- Brief
Reproduce all the material verbatim, down to the last line.

--- Recorded information Enclosed Below ---

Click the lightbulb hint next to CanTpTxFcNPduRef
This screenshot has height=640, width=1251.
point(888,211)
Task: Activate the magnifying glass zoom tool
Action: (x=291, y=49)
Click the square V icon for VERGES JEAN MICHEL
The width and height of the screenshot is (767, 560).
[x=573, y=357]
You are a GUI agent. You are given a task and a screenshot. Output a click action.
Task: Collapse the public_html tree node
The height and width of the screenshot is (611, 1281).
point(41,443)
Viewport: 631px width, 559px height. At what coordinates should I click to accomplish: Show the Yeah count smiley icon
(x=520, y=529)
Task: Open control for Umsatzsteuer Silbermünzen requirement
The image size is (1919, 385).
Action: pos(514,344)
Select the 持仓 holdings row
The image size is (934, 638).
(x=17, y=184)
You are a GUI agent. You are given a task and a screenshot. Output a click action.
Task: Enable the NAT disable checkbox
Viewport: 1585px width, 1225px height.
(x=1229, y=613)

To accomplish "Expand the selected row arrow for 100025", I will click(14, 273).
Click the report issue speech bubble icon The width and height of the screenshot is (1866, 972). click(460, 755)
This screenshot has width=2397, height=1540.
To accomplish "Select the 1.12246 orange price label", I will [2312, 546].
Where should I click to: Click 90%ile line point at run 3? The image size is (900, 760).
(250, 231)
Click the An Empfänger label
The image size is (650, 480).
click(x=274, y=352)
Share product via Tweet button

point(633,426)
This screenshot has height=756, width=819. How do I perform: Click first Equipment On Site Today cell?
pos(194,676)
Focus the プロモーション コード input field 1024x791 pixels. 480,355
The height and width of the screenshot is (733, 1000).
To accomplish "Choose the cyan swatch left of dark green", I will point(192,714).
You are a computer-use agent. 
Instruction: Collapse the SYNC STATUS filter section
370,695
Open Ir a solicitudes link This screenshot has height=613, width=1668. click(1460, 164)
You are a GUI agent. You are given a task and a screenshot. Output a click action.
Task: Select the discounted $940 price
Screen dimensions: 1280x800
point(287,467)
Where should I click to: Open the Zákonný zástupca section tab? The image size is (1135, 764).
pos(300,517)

--- End of Enclosed Recorded information ---

- Response to the task
Click the lightbulb hint next to CanTpTxFcNPduRef
This screenshot has height=640, width=1251.
point(888,211)
Task: Activate the magnifying glass zoom tool
Action: (x=291, y=49)
Click the square V icon for VERGES JEAN MICHEL
The width and height of the screenshot is (767, 560).
[x=573, y=357]
You are a GUI agent. You are given a task and a screenshot. Output a click action.
Task: Collapse the public_html tree node
The height and width of the screenshot is (611, 1281).
point(41,443)
Viewport: 631px width, 559px height. At what coordinates should I click to accomplish: Show the Yeah count smiley icon
(x=520, y=529)
Task: Open control for Umsatzsteuer Silbermünzen requirement
The image size is (1919, 385).
Action: pos(514,344)
Select the 持仓 holdings row
The image size is (934, 638).
(x=17, y=184)
You are a GUI agent. You are given a task and a screenshot. Output a click action.
Task: Enable the NAT disable checkbox
Viewport: 1585px width, 1225px height.
(x=1229, y=613)

To accomplish "Expand the selected row arrow for 100025", I will click(14, 273).
Click the report issue speech bubble icon The width and height of the screenshot is (1866, 972). click(460, 755)
This screenshot has width=2397, height=1540.
To accomplish "Select the 1.12246 orange price label", I will [2312, 546].
Where should I click to: Click 90%ile line point at run 3? The image size is (900, 760).
(250, 231)
Click the An Empfänger label
The image size is (650, 480).
click(x=274, y=352)
Share product via Tweet button

point(633,426)
This screenshot has height=756, width=819. How do I perform: Click first Equipment On Site Today cell?
pos(194,676)
Focus the プロモーション コード input field 1024x791 pixels. 480,355
The height and width of the screenshot is (733, 1000).
To accomplish "Choose the cyan swatch left of dark green", I will point(192,714).
You are a computer-use agent. 
Instruction: Collapse the SYNC STATUS filter section
370,695
Open Ir a solicitudes link This screenshot has height=613, width=1668. click(1460, 164)
You are a GUI agent. You are given a task and a screenshot. Output a click action.
Task: Select the discounted $940 price
Screen dimensions: 1280x800
point(287,467)
Where should I click to: Open the Zákonný zástupca section tab? The image size is (1135, 764).
pos(300,517)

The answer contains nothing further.